Listed records »
══════════════════════════════

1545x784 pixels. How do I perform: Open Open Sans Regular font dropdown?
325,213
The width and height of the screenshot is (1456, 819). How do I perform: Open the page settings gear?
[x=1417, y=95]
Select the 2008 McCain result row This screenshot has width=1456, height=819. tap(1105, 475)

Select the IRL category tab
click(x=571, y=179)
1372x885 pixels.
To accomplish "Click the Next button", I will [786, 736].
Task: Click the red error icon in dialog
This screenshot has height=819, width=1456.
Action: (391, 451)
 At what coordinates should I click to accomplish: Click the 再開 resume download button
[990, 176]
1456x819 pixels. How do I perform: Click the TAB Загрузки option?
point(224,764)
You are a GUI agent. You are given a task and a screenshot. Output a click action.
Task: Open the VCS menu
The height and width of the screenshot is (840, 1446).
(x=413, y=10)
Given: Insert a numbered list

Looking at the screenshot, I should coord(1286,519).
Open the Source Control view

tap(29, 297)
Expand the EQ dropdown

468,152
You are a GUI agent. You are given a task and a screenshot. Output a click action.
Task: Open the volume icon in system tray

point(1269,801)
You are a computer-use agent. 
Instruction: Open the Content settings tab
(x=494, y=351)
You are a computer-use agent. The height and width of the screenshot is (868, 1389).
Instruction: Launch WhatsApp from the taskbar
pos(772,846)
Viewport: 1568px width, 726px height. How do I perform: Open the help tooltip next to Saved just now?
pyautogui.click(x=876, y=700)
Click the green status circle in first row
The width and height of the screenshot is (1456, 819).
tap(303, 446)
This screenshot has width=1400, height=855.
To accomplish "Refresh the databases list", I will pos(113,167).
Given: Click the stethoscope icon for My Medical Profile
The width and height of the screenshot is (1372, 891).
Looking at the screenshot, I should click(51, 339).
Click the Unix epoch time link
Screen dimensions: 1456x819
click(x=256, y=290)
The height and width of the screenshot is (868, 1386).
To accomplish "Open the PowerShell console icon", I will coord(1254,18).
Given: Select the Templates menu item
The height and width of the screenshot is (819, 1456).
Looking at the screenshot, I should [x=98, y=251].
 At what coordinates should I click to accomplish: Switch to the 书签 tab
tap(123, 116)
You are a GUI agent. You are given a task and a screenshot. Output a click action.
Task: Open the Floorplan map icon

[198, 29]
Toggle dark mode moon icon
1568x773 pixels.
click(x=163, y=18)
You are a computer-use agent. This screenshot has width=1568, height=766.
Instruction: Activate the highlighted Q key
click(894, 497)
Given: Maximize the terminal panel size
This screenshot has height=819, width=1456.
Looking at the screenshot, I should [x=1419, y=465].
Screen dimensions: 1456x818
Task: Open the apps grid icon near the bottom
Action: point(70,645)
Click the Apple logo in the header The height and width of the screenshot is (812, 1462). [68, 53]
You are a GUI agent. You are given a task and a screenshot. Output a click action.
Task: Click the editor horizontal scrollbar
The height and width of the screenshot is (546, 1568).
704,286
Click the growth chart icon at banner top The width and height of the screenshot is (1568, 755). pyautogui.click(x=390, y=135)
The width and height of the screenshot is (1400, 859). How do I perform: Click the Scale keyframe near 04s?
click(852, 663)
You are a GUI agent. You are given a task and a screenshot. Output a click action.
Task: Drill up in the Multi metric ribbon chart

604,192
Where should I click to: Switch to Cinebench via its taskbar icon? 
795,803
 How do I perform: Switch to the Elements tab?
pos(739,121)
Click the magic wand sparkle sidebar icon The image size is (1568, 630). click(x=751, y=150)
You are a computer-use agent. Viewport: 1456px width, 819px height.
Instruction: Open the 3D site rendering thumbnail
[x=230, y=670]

══════════════════════════════

Task directions »
Each entry above needs to be retyped exactly as it appears.

Result of the task »
1545x784 pixels. How do I perform: Open Open Sans Regular font dropdown?
325,213
The width and height of the screenshot is (1456, 819). How do I perform: Open the page settings gear?
[x=1417, y=95]
Select the 2008 McCain result row This screenshot has width=1456, height=819. tap(1105, 475)

Select the IRL category tab
click(x=571, y=179)
1372x885 pixels.
To accomplish "Click the Next button", I will [786, 736].
Task: Click the red error icon in dialog
This screenshot has height=819, width=1456.
Action: (391, 451)
 At what coordinates should I click to accomplish: Click the 再開 resume download button
[990, 176]
1456x819 pixels. How do I perform: Click the TAB Загрузки option?
point(224,764)
You are a GUI agent. You are given a task and a screenshot. Output a click action.
Task: Open the VCS menu
The height and width of the screenshot is (840, 1446).
(x=413, y=10)
Given: Insert a numbered list

Looking at the screenshot, I should coord(1286,519).
Open the Source Control view

tap(29, 297)
Expand the EQ dropdown

468,152
You are a GUI agent. You are given a task and a screenshot. Output a click action.
Task: Open the volume icon in system tray

point(1269,801)
You are a computer-use agent. 
Instruction: Open the Content settings tab
(x=494, y=351)
You are a computer-use agent. The height and width of the screenshot is (868, 1389).
Instruction: Launch WhatsApp from the taskbar
pos(772,846)
Viewport: 1568px width, 726px height. How do I perform: Open the help tooltip next to Saved just now?
pyautogui.click(x=876, y=700)
Click the green status circle in first row
The width and height of the screenshot is (1456, 819).
tap(303, 446)
This screenshot has width=1400, height=855.
To accomplish "Refresh the databases list", I will pos(113,167).
Given: Click the stethoscope icon for My Medical Profile
The width and height of the screenshot is (1372, 891).
Looking at the screenshot, I should click(51, 339).
Click the Unix epoch time link
Screen dimensions: 1456x819
click(x=256, y=290)
The height and width of the screenshot is (868, 1386).
To accomplish "Open the PowerShell console icon", I will coord(1254,18).
Given: Select the Templates menu item
The height and width of the screenshot is (819, 1456).
Looking at the screenshot, I should [x=98, y=251].
 At what coordinates should I click to accomplish: Switch to the 书签 tab
tap(123, 116)
You are a GUI agent. You are given a task and a screenshot. Output a click action.
Task: Open the Floorplan map icon

[198, 29]
Toggle dark mode moon icon
1568x773 pixels.
click(x=163, y=18)
You are a computer-use agent. This screenshot has width=1568, height=766.
Instruction: Activate the highlighted Q key
click(894, 497)
Given: Maximize the terminal panel size
This screenshot has height=819, width=1456.
Looking at the screenshot, I should [x=1419, y=465].
Screen dimensions: 1456x818
Task: Open the apps grid icon near the bottom
Action: point(70,645)
Click the Apple logo in the header The height and width of the screenshot is (812, 1462). [68, 53]
You are a GUI agent. You are given a task and a screenshot. Output a click action.
Task: Click the editor horizontal scrollbar
The height and width of the screenshot is (546, 1568).
704,286
Click the growth chart icon at banner top The width and height of the screenshot is (1568, 755). pyautogui.click(x=390, y=135)
The width and height of the screenshot is (1400, 859). How do I perform: Click the Scale keyframe near 04s?
click(852, 663)
You are a GUI agent. You are given a task and a screenshot. Output a click action.
Task: Drill up in the Multi metric ribbon chart

604,192
Where should I click to: Switch to Cinebench via its taskbar icon? 
795,803
 How do I perform: Switch to the Elements tab?
pos(739,121)
Click the magic wand sparkle sidebar icon The image size is (1568, 630). click(x=751, y=150)
You are a computer-use agent. Viewport: 1456px width, 819px height.
Instruction: Open the 3D site rendering thumbnail
[x=230, y=670]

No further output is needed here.